Actualizado:Y sin embargo el velo, como cualquier identificación religiosa o política que produzca discriminación, tiene que ser proscrito en la escuela pública. Sin alardes, pero con rotundidad y exhibiendo en todo caso el abanico argumental que sostiene semejante actitud. Las razones no son difíciles de entender.
El uso del velo no es, evidentemente, una inclinación infantil. Y los adultos que imponen a sus vástagos femeninos esta prenda y pretenden que la luzcan llamativamente en los escenarios del proceso educativo no tienen un afán inocente: hacen reivindicación pública de unas creencias religiosas que minusvaloran y postergan a la mujer. En el ámbito sociocultural islámico en que el velo está incuestionablemente implantado, la mujer está sometida por completo al hombre, e incluso en ciertas zonas ideológicas de especial fanatismo se la somete cruelmente a la ablación de clítoris para que no experimente placer alguno en las relaciones sexuales con el varón.
El Estado español es laico. Y eso no significa que sea antirreligioso, sino que la religión pertenece al ámbito de las creencias privadas, de forma que ninguna religión es oficial y todas pueden ser libérrimamente abrazadas y practicadas, siempre que no interfieran con las leyes que aseguran la libertad y la igualdad de todos. Así las cosas, quienes abracen el Islam deberán saber que aquellas expansiones que supongan una discriminación exótica y objetiva están vedadas. Obviamente, detrás de este dilema está la ya vieja y agotadora cuestión del multiculturalismo, que tan magníficamente ha resuelto el politólogo Giovanni Sartori. Resumidamente, el ensayista italiano sostiene la tesis de que, ante la pluralidad cultural de nuestras sociedades impregnadas de inmigrantes, no cabe afirmar que todas las culturas son iguales, y que, por lo tanto, es idéntico el derecho de todas ellas a imponerse sobre las demás. Una simple y liviana reflexión nos convencerá de que hay culturas más evolucionadas y refinadas que otras, de forma que por grande que sea el ejercicio de tolerancia que hagamos los occidentales, no tenemos por qué plegarnos a universos culturales que todavía están lastrados por la superstición, la discriminación de la mujer o la homofobia, o que aún se mantienen vinculadas internamente a formas primitivas del Derecho.

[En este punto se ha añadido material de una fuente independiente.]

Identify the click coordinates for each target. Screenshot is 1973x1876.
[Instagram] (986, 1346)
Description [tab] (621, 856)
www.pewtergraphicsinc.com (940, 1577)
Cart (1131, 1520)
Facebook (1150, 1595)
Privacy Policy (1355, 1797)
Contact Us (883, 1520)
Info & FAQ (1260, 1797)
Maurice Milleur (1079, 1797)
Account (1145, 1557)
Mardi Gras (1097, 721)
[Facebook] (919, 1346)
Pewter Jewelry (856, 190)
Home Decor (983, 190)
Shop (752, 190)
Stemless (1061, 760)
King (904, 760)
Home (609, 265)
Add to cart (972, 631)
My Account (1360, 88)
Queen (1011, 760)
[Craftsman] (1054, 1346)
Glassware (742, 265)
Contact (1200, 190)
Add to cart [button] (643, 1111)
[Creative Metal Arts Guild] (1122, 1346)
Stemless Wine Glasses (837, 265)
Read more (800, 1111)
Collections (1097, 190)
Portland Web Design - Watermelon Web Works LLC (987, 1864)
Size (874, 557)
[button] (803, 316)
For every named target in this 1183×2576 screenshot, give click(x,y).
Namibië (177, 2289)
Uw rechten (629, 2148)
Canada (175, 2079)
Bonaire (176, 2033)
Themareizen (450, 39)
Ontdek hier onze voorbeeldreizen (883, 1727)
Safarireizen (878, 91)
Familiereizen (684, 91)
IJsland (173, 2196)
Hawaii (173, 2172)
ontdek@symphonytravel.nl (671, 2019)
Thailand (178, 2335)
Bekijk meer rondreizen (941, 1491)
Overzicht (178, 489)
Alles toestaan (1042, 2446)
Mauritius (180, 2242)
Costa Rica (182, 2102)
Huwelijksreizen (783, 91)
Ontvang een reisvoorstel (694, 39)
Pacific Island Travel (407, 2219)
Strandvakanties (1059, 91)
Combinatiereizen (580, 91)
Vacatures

Los responsables ministeriales o autonómicos de la Educación en España sostienen que no es preciso regular el velo en normas positivas porque los conflictos que aparecen se resuelven con «naturalidad». Algunos pensamos en cambio que en un país tan proclive a la «legiferación» que denunció Unamuno debería fijar estos principios para que no haya lugar a equívocos.
Por consiguiente -y hay que decirlo con paladina claridad-, estos inmigrantes que no están dispuestos a que sus hijos se asimilen a la sociedad en la que viven y pretenden imponer signos identitarios propios harán muy bien en regresar a sus países de origen, de donde nunca debieron marcharse. La nuestra es una cultura mestiza, pero muy evolucionada, que no va a renunciar a sus conquistas convivenciales por la presión de unos cuantos iluminados.